Wer will bezweifeln, dass Adorno etwas Wahres trifft: Die Spaltung in polare wenn nicht multiple Figuren bei Schumann und die Wahnbilder bei Berlioz waren erste Anzeichen. Doch sind Adornos Texte ihrerseits Symptom der von ihm beschriebenen Entwicklung: Seit einmal begonnen wurde, mit psychiatrischen Begriffen Kunst- und Musikstile zu beschreiben, ist ein diffamierender Unterton in die Diskussion gekommen, der es liebt, seinen Gegner nicht mehr als Persönlichkeit anzuerkennen, sondern als "Fall" zu verzerren und zu überführen, bis nichts übrig bleibt als karikaturhafte Spottgestalten.

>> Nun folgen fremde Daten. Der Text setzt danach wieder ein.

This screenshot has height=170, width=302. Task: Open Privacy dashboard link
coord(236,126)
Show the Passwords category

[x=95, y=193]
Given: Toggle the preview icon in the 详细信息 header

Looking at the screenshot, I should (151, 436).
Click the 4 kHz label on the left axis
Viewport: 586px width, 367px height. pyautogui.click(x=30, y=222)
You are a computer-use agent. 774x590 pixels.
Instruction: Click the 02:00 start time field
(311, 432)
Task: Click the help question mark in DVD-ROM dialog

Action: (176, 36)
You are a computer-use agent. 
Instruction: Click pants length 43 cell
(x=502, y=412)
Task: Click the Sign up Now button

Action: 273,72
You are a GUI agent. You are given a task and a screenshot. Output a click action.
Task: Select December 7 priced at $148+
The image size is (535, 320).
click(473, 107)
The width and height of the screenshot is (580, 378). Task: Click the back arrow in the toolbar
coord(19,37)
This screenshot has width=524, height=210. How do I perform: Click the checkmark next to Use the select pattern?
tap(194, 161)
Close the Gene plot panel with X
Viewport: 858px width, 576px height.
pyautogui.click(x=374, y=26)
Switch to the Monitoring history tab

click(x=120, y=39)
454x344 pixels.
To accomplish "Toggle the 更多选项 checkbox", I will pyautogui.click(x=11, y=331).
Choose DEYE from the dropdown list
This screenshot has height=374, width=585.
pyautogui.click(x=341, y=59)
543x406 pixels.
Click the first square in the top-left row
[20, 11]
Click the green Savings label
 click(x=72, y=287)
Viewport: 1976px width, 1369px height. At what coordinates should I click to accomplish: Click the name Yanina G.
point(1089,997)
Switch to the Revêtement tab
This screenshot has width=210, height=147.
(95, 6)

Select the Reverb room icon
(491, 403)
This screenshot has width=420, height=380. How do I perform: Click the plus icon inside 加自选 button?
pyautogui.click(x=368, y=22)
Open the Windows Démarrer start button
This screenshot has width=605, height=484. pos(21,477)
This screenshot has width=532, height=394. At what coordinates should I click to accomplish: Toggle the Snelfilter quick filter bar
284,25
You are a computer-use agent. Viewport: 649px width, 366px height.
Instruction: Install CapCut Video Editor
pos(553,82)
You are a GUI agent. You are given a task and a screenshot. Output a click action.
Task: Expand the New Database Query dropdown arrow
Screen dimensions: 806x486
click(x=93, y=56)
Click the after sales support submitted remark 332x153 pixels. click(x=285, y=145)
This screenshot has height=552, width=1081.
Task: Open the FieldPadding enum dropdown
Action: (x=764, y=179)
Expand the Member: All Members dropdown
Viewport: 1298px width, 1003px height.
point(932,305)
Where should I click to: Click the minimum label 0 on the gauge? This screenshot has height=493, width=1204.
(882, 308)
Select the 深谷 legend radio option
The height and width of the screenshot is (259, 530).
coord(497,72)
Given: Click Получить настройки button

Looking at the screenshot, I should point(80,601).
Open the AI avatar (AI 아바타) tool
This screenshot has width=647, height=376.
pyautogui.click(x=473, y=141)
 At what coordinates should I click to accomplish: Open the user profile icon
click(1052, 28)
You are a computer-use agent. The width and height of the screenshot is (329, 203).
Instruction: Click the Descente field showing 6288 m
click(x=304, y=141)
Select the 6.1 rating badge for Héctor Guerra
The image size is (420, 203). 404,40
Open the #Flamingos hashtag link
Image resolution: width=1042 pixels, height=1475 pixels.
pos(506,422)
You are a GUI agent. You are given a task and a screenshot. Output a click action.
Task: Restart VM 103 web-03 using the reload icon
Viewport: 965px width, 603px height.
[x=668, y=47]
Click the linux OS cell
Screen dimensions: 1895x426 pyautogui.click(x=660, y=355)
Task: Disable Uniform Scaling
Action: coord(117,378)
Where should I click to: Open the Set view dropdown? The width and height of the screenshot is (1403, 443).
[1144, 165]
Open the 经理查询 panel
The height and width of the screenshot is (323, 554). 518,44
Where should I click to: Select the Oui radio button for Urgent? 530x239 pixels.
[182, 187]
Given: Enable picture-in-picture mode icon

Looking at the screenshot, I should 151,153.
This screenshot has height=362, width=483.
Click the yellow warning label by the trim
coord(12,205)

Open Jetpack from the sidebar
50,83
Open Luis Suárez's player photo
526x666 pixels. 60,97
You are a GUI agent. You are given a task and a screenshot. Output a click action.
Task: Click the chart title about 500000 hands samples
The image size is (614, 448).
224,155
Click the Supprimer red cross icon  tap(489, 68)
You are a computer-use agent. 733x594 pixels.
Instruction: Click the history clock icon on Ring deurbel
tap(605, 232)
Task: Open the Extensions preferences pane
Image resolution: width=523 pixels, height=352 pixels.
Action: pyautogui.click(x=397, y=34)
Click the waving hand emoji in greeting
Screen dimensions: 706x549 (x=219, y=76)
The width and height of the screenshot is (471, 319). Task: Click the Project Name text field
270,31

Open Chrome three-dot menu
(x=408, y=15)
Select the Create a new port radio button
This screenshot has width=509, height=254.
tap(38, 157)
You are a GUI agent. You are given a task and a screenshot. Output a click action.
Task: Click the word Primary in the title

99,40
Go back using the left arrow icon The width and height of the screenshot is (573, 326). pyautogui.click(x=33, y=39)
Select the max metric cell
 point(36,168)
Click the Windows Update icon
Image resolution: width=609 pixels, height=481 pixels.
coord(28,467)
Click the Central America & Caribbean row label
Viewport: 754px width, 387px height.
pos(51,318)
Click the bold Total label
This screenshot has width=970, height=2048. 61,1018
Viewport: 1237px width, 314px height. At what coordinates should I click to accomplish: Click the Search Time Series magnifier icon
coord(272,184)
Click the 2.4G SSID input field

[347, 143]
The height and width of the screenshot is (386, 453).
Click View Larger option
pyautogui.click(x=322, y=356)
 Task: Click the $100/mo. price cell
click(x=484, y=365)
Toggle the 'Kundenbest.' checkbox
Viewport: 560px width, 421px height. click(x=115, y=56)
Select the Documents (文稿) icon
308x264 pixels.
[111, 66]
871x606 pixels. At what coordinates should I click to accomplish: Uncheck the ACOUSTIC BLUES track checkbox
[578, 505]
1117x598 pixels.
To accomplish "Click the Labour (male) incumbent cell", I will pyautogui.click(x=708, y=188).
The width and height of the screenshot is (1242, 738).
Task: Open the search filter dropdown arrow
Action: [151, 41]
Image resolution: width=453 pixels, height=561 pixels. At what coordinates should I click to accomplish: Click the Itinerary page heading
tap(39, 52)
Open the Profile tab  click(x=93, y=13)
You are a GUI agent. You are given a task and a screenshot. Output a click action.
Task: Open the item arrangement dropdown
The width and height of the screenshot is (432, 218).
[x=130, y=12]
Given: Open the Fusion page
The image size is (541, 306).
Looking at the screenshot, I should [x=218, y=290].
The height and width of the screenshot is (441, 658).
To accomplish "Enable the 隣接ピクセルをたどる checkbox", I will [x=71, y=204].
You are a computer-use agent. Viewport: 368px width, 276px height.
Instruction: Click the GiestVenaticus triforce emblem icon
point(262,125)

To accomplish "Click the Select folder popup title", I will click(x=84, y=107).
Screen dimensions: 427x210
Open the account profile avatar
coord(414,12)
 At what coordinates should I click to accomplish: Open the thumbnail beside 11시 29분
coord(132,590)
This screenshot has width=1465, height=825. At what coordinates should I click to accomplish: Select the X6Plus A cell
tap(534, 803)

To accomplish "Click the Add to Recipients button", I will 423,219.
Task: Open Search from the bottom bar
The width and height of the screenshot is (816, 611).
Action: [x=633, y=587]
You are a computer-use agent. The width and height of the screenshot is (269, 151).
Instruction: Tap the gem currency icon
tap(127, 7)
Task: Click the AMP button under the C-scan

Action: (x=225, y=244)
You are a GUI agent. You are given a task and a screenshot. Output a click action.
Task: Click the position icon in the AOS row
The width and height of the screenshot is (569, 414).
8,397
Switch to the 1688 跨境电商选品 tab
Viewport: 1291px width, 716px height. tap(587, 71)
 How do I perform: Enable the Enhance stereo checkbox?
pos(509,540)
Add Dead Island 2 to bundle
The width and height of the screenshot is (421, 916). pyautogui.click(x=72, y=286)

Wie in der Musik das Endergebnis aussehen kann, zeigt das 1970 komponierte Streichquartett "Black Angels" von George Crumb. Er zitiert Schuberts Melodie und konfrontiert sie brutal mit Stücken hart an der vom Ohr zu ertragenen Schmerzgrenze (zu erhalten über die CD des Kronos Quartett mit dem gleichen Titel). Schubert hatte das vorweggenommen. Das Scherzo seines Streichquartetts kann nicht hart genug gespielt werden, bevor das Finale in seine Zerklüftungen auseinanderbricht. Auch hier hat das Hagen-Quartett Maßstäbe gesetzt.